Source records:
◇ ◇ ◇ ◇

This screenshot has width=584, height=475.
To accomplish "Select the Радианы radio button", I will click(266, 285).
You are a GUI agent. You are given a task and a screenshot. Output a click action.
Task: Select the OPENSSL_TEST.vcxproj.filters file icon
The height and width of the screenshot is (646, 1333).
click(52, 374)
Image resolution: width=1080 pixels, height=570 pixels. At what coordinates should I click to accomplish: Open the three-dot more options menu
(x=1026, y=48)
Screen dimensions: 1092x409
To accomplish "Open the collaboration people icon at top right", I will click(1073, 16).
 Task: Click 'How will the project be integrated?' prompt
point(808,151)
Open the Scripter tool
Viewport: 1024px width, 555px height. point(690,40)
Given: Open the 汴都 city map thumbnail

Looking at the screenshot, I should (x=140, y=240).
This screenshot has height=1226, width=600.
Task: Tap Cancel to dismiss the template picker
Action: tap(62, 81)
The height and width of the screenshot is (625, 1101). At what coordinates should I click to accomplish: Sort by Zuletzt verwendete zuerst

◇ ◇ ◇ ◇

TASK OBJECTIVE: When the word "Select" shows up in a line of the entries, report that line.

RESULT:
To accomplish "Select the Радианы radio button", I will click(266, 285).
Task: Select the OPENSSL_TEST.vcxproj.filters file icon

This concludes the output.